Where a line of the records contains the word "swatch", show that line.

Data listing below:

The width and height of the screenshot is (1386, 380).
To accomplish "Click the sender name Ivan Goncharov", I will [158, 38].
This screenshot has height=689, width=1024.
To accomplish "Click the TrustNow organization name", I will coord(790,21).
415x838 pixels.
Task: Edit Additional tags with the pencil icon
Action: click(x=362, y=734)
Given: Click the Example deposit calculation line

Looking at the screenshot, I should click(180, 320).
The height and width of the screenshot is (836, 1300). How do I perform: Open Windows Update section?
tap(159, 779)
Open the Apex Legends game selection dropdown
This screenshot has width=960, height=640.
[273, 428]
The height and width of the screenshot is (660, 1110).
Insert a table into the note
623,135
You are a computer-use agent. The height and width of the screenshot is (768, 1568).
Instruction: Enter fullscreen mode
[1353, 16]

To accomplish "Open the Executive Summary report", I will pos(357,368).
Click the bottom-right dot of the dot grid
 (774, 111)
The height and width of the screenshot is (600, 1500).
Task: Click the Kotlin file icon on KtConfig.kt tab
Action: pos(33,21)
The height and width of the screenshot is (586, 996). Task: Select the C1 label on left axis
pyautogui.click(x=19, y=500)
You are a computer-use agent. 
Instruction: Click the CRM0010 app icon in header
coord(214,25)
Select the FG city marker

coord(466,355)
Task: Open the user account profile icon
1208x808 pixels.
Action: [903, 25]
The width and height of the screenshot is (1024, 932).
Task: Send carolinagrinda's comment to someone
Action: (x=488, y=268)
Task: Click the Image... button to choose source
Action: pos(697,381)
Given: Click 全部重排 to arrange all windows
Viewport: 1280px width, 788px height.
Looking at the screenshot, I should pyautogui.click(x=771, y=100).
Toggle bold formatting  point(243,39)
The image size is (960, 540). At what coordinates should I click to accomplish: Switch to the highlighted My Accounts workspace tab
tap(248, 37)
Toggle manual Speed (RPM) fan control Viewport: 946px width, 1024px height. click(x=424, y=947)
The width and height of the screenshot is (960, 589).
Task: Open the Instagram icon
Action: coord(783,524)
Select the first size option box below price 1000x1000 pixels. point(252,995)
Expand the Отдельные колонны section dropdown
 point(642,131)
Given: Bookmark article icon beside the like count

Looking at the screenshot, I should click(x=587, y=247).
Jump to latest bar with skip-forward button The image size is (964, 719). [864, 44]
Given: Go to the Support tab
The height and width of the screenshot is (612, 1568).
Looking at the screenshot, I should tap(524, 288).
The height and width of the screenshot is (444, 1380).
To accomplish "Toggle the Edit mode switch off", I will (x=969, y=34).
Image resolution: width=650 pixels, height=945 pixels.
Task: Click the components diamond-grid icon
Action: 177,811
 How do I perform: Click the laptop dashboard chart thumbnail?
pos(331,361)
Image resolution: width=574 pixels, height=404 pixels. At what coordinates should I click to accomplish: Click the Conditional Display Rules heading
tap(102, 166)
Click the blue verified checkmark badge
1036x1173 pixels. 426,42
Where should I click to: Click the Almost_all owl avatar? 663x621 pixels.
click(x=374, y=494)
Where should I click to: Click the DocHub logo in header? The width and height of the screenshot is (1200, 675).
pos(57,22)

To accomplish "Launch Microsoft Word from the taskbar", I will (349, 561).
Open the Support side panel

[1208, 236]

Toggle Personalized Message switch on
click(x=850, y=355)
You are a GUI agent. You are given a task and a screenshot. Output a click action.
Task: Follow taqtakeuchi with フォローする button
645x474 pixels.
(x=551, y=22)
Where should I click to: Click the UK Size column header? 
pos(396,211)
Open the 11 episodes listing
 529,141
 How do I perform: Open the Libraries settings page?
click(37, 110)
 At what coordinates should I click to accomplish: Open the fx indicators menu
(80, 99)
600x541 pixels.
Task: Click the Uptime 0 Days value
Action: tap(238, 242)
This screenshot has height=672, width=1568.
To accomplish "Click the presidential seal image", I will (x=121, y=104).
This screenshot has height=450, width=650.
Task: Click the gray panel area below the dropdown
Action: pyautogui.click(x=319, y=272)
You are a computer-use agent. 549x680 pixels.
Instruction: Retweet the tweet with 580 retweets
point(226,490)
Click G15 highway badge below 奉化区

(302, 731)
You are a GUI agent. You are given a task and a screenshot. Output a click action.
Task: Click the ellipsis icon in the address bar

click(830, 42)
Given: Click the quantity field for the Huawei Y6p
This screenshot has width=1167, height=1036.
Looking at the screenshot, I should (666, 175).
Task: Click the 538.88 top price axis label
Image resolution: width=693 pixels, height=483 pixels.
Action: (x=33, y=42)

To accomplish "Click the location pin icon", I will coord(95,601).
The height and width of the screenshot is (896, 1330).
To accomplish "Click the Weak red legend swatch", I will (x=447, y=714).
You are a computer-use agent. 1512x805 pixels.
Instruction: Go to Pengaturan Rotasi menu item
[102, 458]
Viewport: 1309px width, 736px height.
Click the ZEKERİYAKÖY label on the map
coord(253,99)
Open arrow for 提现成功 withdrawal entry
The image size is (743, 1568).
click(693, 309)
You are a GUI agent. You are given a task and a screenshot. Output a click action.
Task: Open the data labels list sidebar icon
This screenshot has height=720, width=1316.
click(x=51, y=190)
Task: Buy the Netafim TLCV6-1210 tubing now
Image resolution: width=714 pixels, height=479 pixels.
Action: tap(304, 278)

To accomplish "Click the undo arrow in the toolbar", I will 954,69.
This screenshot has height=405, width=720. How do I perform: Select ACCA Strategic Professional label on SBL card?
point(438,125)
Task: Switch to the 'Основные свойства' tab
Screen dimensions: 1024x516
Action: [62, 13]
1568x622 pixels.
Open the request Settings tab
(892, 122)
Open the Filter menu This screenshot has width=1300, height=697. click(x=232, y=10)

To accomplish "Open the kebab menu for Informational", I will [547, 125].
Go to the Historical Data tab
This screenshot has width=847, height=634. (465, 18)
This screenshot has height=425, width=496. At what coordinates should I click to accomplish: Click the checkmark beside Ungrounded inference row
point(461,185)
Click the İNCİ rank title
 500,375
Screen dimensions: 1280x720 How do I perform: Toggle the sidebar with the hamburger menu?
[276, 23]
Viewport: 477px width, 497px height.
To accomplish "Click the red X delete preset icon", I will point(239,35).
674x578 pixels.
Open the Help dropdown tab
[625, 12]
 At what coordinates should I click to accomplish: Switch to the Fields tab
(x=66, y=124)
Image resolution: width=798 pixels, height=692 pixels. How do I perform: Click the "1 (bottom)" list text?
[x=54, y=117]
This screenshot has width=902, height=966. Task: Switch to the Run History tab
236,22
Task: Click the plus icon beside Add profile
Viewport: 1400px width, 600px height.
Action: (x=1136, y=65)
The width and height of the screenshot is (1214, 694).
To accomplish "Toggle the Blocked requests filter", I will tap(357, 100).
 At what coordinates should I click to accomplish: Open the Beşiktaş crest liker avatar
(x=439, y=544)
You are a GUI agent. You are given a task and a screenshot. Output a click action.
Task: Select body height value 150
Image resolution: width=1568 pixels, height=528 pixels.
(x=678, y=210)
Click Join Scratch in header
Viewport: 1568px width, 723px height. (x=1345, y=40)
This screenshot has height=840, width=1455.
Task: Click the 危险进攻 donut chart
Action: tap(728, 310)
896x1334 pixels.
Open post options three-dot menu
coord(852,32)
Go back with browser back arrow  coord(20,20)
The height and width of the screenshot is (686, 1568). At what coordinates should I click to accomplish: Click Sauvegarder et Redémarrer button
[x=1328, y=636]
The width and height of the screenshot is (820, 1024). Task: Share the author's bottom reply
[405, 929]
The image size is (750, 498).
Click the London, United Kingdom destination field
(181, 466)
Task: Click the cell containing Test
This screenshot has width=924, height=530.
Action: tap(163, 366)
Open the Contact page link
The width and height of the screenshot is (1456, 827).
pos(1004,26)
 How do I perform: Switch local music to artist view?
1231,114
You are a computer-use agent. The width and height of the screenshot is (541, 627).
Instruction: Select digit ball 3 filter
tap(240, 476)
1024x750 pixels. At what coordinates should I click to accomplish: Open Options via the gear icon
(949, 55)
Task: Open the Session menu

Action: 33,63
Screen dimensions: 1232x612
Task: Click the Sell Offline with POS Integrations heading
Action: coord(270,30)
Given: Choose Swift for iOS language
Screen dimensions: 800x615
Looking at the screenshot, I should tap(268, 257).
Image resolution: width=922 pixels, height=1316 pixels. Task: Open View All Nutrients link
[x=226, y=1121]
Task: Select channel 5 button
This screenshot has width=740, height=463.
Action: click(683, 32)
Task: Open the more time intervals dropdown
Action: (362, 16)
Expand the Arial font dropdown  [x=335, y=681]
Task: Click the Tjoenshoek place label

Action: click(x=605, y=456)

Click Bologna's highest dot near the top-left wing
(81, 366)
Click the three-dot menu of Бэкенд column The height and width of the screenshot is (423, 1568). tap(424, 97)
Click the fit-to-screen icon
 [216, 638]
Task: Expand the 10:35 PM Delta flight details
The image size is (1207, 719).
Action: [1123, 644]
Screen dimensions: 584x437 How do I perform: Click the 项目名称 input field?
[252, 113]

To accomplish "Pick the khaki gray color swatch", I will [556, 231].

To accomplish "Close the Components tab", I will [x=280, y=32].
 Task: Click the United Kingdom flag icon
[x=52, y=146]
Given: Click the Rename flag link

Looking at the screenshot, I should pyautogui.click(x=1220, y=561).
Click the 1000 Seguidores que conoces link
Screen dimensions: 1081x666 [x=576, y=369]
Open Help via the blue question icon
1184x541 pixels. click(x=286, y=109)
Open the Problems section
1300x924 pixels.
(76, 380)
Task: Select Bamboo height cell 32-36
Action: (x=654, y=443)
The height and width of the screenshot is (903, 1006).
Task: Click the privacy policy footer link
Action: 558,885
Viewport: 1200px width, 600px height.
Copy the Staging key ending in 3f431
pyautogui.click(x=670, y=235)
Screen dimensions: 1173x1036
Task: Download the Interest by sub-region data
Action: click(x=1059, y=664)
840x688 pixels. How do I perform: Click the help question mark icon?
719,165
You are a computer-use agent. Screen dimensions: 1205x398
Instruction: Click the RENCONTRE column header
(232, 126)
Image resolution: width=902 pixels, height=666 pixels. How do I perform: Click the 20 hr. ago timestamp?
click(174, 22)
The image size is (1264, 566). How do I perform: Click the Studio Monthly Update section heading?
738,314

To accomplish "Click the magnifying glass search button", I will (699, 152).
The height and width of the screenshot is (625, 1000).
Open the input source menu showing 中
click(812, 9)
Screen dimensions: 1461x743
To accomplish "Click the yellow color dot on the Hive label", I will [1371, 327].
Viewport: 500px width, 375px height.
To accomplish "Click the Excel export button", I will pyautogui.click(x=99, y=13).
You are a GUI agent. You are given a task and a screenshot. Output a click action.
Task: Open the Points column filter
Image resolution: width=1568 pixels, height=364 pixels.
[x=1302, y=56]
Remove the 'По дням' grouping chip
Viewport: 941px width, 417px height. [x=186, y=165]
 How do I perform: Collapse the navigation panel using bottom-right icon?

End of Data listing.

▶ Task response:
To accomplish "Click the Weak red legend swatch", I will (x=447, y=714).
To accomplish "Pick the khaki gray color swatch", I will [556, 231].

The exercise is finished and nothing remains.